Prompt:
Could you transcribe the lines of the records word for word, from the line containing "You are a computer-use" through the end of the records? Leave out the pictures.

Pointing records for text and elements:
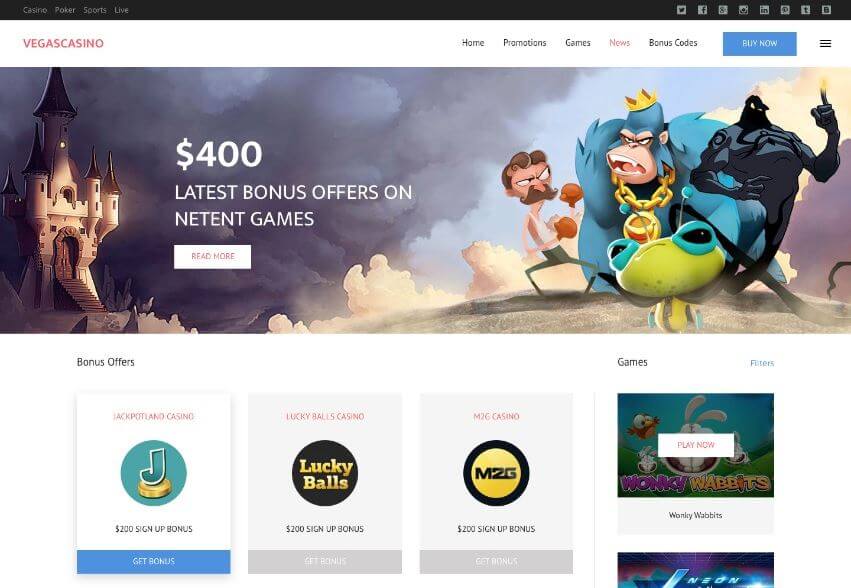Click READ MORE on the hero banner
This screenshot has height=588, width=851.
[212, 257]
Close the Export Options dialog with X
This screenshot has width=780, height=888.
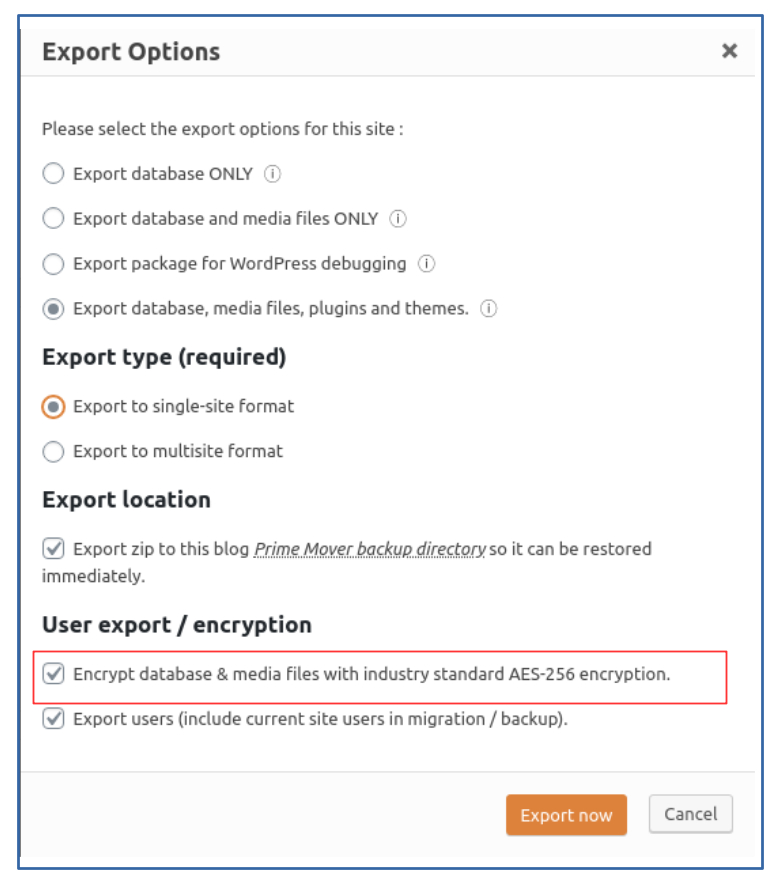[x=730, y=51]
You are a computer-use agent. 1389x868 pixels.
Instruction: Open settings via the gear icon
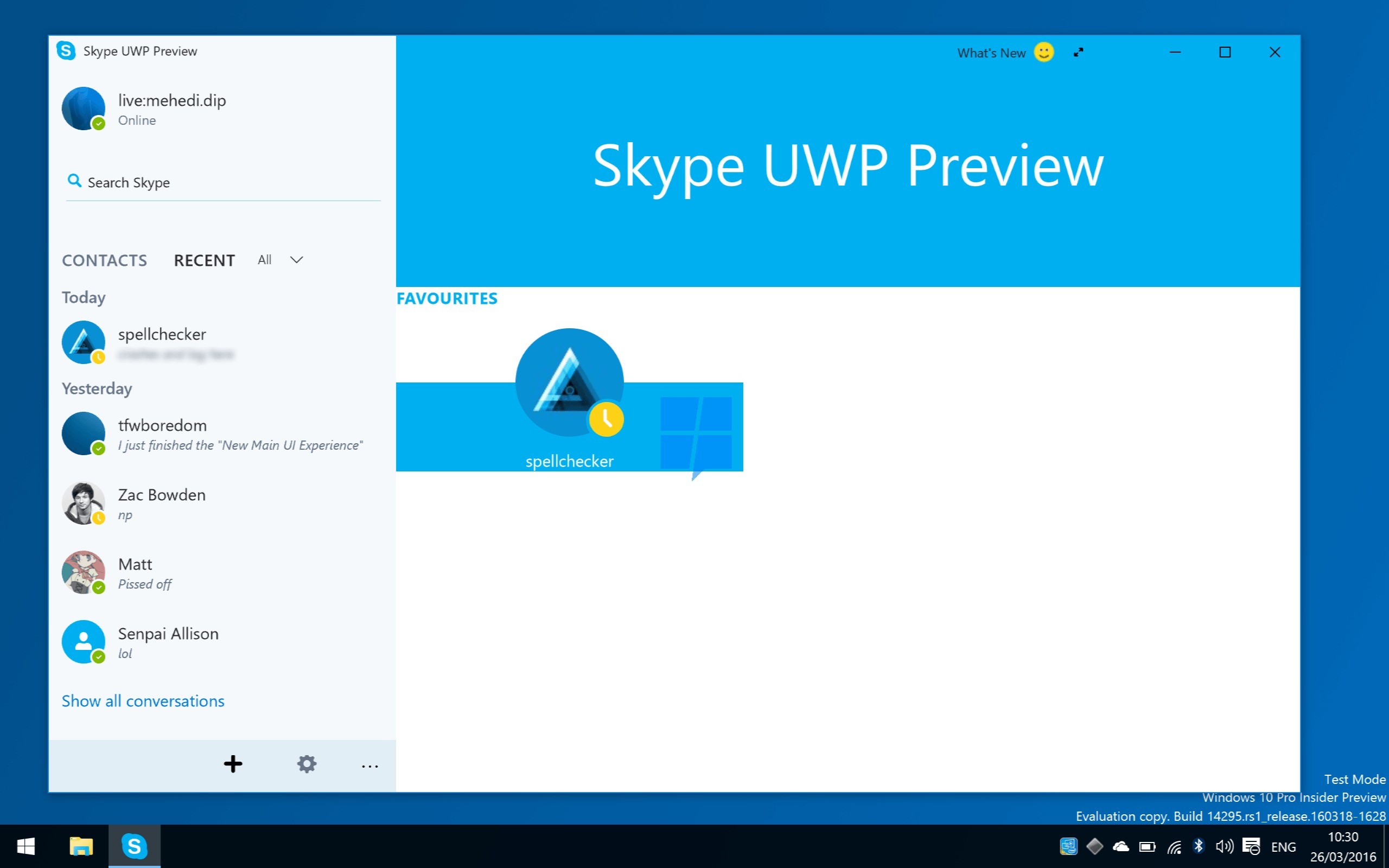point(307,764)
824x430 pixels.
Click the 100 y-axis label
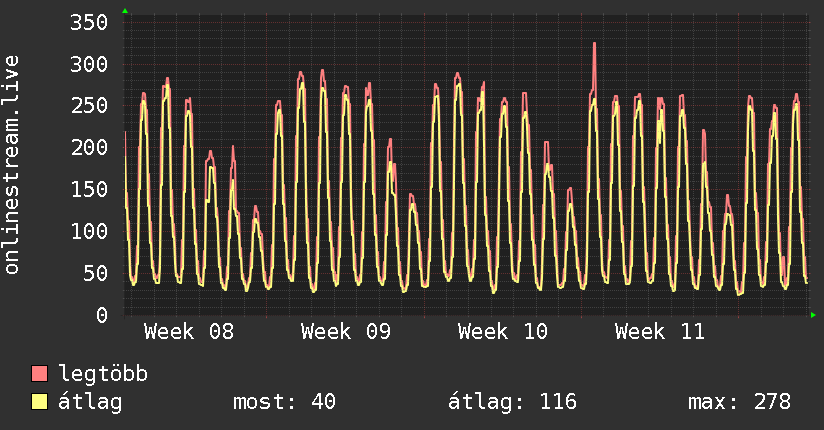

Result of the task:
You are a computer-use agent. 1389x868 pixels.
Instruction: Open settings via the gear icon
point(307,764)
824x430 pixels.
Click the 100 y-axis label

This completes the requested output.